Here, we report that Rubicon is a potent negative regulator of the virus-mediated type I IFN signaling pathway. First, knockdown of endogenous Rubicon in immune cells or epithelial cells promoted virus-induced IFN-β and proinflammatory cytokine secretion and inhibited viral replication. Second, overexpression of Rubicon decreased RIG-I-like receptor (RLR)-mediated antiviral responses against virus infection. Third, Rubicon interacts with IRF3, and the IAD of IRF3 is responsible for the interaction between Rubicon and IRF3. Finally, this interaction leads to inhibition of the dimerization of IRF3 and blocks the translocation of IRF3 into the nucleus. Taken together, these findings indicate the novel additional role of Rubicon as a negative regulator that inhibits the IFN signaling and cellular antiviral responses.
Virus infection triggers innate immune responses that lead to the induction of type I IFNs and other cytokines to inhibit viral replication and spreading. Specifically, type I IFNs are responsible for the inhibition of viral replication, clearance of virus-infected cells, and induction of adaptive immune responses (1–6). However, uncontrolled immune responses via excessive production of type I IFNs have a detrimental effect on the host (19, 33). Therefore, the host innate immune system has diverse molecular strategies to control the proper production of type I IFNs.
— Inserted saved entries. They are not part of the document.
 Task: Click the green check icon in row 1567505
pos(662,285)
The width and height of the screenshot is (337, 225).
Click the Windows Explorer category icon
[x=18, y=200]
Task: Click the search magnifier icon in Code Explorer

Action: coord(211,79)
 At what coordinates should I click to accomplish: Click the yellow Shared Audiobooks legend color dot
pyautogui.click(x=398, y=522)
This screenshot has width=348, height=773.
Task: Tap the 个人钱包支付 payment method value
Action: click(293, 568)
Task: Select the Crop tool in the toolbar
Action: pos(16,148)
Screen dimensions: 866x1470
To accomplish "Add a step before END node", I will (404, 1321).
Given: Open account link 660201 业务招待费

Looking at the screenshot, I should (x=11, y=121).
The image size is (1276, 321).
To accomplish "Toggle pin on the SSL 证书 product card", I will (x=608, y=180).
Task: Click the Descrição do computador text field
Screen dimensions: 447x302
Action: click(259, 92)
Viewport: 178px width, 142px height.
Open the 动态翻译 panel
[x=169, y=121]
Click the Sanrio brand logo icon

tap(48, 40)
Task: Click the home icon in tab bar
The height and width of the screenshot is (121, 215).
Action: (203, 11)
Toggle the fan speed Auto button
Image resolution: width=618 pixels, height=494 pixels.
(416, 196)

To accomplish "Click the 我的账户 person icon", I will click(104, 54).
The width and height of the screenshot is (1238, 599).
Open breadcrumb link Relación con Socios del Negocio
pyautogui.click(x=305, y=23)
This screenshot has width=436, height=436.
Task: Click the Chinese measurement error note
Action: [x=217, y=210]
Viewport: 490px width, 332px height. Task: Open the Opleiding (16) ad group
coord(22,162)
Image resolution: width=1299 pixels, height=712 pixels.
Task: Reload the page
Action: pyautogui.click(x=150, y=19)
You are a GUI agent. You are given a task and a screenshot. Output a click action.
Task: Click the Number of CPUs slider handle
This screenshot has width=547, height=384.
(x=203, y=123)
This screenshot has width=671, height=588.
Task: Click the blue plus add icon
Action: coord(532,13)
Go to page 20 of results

IRF3 is a critical transcription factor that regulates type I IFN production in response to invasion by pathogens (9–12). IRF3 is located in the cytoplasm of unstimulated cells and is phosphorylated by TBK1 and IKKε (at Ser/Thr residues on amino acids 396 to 405) upon viral infection (13, 14). Phosphorylation of IRF3 induces conformational changes that expose the DBD and IAD regions via disassociation of the C-terminal autoinhibition domain; IRF3 then forms homodimers via the IAD region (15–18). IRF3 dimers translocate to the nucleus and bind to the IFN stimulation response element and PRDI/PRDIII-containing promoters to induce transcription of the sequence of genes, including the IFN-β gene (34).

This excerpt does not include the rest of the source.